The invention of the smartphone has resolved a primeval fear of our species: What do you do when you’re out in public and forgot to bring something to read? Until a few years ago, the thought of facing a subway train, or the line at an ATM, or the waiting room at the Jiffy Lube, launched a primordial fear shrieking from the deeps of the reptilian brain.
No newspaper, no magazine, no book? Fool! Now you may have to look up from your lap! You may have to make eye contact! Talk to strangers!
The nightmarish possibilities were never far from mind.
With the smartphone, all such nightmares are gone. Its pixels or whatever you call them can store all the books and newspapers and magazines you could ever want to read in a Jiffy Lube.
That’s the good part. Yet once in a while I miss the old order of things, and I see the advantage of those simpler, predigital times, back when everyone understood you’d have to be nuts to enter a Bob Evans Restaurant for breakfast without a folded newspaper under your arm if you’ve only packed one pair of pants.
A case in point. One recent morning I was far from home and needed a quick bite to eat, and across the highway from my motel a Bob Evans Restaurant beckoned, with its Golden Cornmeal Mush Breakfast, its Sunshine Skillet, its Griddle Combo. . .
Soon I was seated at the counter with my back to the other diners, holding a menu the size of the Magna Carta. It shimmered with lurid photos of pancakes dripping syrup and animal fat, of pork sausage rounds sizzling with gristle from the Sunshine Skillet.
The waitress was efficient in the Bob Evans tradition, and before I knew it I was gazing on a platter heaped with fluffy eggs and hash browns. I set aside my smartphone, which was filled with news about major league spring training. In my excitement I reached for the squeeze bottle of ketchup, gripped it in both hands, aimed it hurriedly over the potatoes, and squirted several large gobbets directly into my lap.
As the waitress passed by, I said, “I squirted ketchup all over my pants.”
She nodded.
“By accident,” I said. “I did it by accident.”
“Of course you did, hon,” she said. With a quick pirouette she grabbed a fistful of paper napkins and dropped them next to my plate. An extra glass of water appeared, for dousing.
The restaurant was packed with happy customers, and discreetly I went to work scrubbing my lap, recalling that this was the only pair of pants I had bothered to pack for my brief trip. The ketchup smeared sideways and the water from the napkin sank deep into the fabric, and then the napkin began to shred, leaving a layer of paper filament stretched across my front. I rubbed more, hard.
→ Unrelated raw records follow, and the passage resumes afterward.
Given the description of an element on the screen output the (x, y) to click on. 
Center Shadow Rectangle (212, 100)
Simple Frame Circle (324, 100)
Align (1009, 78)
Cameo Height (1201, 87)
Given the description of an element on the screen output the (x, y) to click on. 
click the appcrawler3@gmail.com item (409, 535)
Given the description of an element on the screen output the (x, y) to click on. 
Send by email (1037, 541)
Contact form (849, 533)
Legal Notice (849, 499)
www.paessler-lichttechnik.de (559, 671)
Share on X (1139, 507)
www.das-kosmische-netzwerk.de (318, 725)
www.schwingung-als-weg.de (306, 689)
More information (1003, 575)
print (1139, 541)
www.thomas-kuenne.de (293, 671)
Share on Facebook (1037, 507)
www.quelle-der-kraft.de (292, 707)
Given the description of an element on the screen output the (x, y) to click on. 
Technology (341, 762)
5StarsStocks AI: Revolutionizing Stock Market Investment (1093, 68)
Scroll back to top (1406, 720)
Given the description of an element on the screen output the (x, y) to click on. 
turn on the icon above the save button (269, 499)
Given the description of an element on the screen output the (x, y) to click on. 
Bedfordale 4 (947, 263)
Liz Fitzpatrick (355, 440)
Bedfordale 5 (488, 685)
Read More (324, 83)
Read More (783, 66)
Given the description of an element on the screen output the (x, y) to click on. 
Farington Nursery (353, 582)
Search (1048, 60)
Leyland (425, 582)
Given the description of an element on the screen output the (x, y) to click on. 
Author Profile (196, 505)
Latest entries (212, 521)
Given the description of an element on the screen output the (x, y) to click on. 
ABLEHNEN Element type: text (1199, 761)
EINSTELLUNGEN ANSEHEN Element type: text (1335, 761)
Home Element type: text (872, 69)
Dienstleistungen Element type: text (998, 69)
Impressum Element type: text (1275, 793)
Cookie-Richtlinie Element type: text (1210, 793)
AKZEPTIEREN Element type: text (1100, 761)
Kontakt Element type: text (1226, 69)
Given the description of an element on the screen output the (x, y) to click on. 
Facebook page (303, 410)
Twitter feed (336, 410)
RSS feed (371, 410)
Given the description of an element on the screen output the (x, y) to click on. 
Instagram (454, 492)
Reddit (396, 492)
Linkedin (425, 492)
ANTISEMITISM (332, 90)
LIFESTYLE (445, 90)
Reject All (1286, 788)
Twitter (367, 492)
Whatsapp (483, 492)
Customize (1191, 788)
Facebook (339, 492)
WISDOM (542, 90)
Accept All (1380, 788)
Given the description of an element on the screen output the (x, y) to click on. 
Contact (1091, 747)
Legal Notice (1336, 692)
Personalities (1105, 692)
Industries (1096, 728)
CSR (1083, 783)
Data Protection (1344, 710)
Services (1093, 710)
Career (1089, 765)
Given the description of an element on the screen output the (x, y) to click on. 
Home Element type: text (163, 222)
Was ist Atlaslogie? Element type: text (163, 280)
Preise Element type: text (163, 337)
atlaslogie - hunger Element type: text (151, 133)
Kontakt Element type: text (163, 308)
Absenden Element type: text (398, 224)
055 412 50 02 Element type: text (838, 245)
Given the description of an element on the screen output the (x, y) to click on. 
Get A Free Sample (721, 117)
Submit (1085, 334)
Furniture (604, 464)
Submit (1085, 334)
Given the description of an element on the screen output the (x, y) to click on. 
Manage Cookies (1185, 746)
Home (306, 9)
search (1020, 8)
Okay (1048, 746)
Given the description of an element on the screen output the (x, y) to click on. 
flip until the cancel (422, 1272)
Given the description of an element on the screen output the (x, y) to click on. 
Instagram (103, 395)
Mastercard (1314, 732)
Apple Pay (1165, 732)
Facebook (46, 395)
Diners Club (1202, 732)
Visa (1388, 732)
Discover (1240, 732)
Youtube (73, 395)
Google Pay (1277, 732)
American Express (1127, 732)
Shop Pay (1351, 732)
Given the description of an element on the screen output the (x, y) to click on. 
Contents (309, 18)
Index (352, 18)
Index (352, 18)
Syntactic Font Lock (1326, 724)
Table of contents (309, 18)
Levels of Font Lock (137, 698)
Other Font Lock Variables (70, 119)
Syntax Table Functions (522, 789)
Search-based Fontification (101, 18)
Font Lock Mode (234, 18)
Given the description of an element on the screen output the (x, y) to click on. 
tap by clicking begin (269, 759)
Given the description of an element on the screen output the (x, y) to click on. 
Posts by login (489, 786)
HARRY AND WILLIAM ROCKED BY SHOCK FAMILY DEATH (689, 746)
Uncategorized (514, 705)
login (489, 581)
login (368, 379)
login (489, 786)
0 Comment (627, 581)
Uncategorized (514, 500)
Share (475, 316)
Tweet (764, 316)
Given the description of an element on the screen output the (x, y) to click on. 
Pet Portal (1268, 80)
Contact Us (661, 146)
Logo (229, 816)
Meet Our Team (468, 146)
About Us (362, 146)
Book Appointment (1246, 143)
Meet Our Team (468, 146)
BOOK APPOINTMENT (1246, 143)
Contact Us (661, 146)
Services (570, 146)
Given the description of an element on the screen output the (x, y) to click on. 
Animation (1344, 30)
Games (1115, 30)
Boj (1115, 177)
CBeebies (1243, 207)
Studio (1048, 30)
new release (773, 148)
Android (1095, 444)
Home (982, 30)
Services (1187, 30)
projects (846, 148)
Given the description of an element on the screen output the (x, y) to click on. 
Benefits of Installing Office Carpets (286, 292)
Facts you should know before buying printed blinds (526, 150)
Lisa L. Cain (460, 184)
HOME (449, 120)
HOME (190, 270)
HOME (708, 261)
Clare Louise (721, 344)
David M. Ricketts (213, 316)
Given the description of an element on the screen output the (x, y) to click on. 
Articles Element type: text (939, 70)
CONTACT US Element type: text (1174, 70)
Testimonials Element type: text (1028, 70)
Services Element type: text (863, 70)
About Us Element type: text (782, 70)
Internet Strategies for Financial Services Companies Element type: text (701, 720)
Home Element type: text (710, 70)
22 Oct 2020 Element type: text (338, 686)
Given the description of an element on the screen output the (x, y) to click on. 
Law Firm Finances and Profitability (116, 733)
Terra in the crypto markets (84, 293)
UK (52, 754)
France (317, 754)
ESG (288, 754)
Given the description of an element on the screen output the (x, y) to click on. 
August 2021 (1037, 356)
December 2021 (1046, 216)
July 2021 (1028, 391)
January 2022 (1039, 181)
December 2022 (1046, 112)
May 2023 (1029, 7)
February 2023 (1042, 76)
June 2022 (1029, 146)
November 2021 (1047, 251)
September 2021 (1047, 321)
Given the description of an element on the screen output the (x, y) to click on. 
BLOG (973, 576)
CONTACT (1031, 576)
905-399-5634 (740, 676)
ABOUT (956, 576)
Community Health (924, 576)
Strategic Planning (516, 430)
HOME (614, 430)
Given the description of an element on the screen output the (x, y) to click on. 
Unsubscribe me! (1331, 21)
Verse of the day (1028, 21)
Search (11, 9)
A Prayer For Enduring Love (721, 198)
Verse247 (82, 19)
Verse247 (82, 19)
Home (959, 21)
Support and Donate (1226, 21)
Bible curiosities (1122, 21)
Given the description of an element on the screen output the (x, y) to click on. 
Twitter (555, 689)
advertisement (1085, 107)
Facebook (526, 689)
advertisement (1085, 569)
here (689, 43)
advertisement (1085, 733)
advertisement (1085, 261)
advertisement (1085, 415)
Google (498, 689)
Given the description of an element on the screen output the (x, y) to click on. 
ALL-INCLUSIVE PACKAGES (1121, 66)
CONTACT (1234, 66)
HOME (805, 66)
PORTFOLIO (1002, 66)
I was mid-rub when I thought what I must look like from the back, hunched on my stool and rubbing my lap with both hands, sideways and up and down and then sideways again, and I sat bolt upright.
“The napkins aren’t working,” I told the waitress.
“It’ll dry eventually, sweetheart.”
I returned to my farm-fresh eggs with dying enthusiasm. I cast glances at my smartphone but spring training couldn’t hold my interest. I ate what I could, paid while seated at the counter, and assessed my lap again. Even as the water dried the stains remained: large, uneven discolorations, centered on the flap of my zipper and outspreading like a map of the Finger Lakes.
Thirty paces and perhaps forty customers separated me from the front doors, which just then swung open. A high school girls’ soccer team tumbled in, rosy from morning practice, giggling.
The lesson here is obvious. The digital age has its snares like every other age. In an earlier era I would have brought the Wall Street Journal to read at breakfast. Then, after covering my lap in ketchup, I could have folded the broadsheet and dangled it casually over my midsection as I parted my way through the giggling gaggle of girls. I might even have clowned with them a bit, avuncular-like, and nodded warmly as I headed to my car.
And now? “I need a menu to take home,” I told the waitress. The menu was as large as a broadsheet, larger than my shorts—a supersize Bob Evans codpiece.
Her friendliness vanished, as if I’d gotten Bob’s prize porker in a hammerlock and put a pistol to its head.
“No, you cannot.”
So I stood up, smoothed my dampened pants front, elevated my gaze, and walked on, a martyr to the digital age. By the time I reached the door the girls had gone completely quiet.